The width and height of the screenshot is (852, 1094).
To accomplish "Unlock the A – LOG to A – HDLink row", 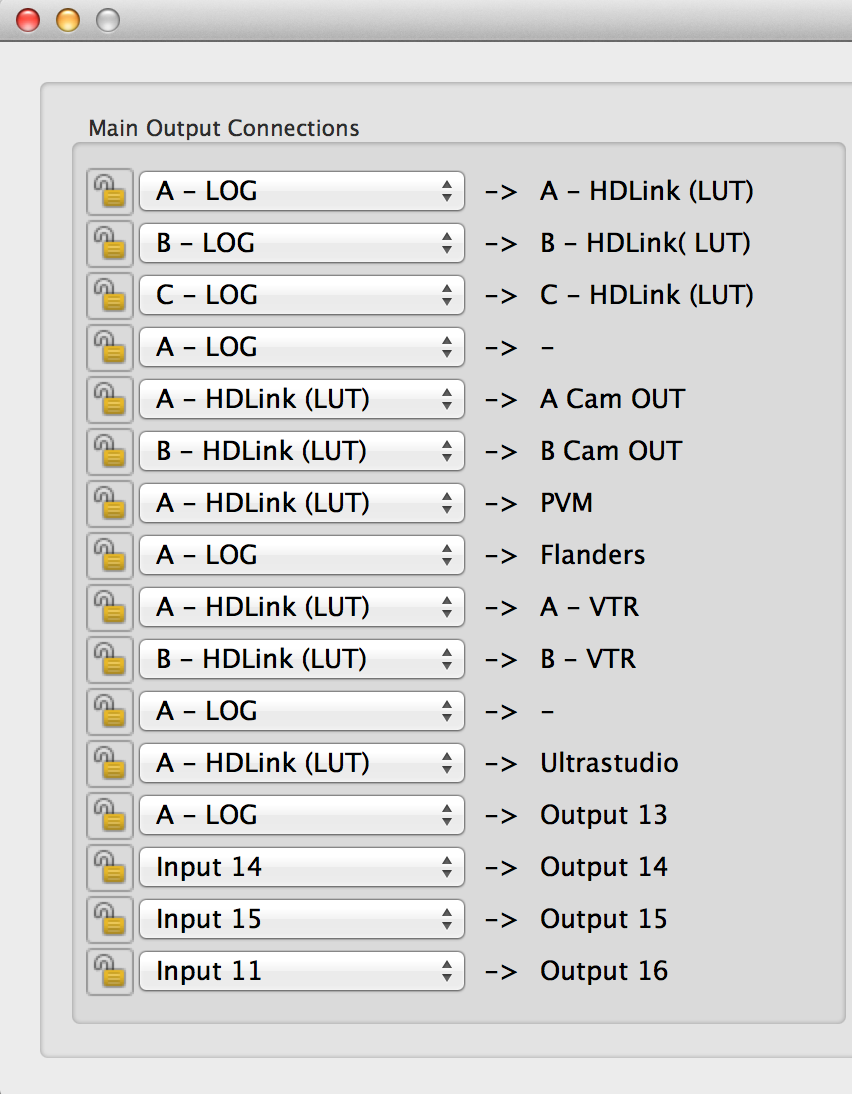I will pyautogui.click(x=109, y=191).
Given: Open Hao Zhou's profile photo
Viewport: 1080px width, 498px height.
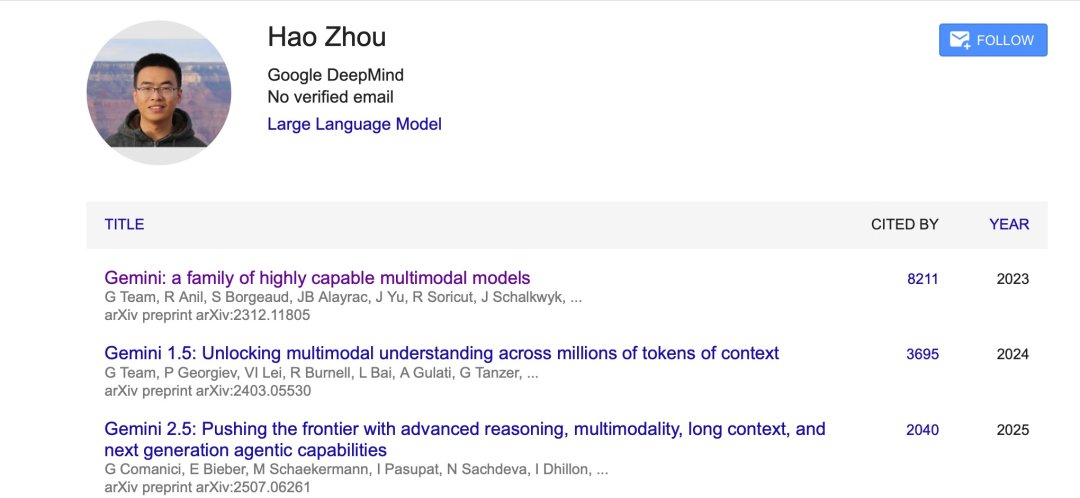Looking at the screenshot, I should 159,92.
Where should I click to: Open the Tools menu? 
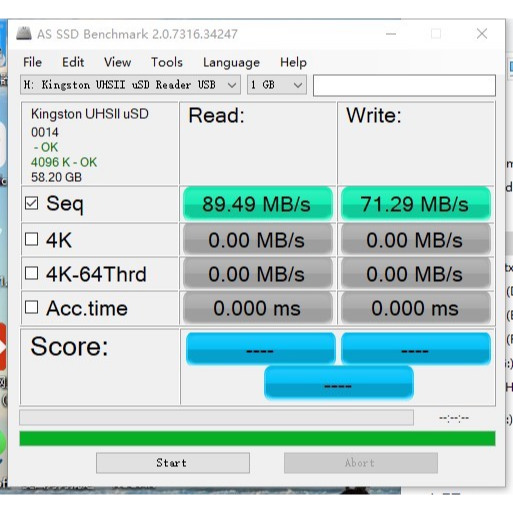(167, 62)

========================================

### Set task
Pull out every line above that contains the word "width".

### Result for this exercise
The width and height of the screenshot is (852, 1094).
Viewport: 1080px width, 498px height.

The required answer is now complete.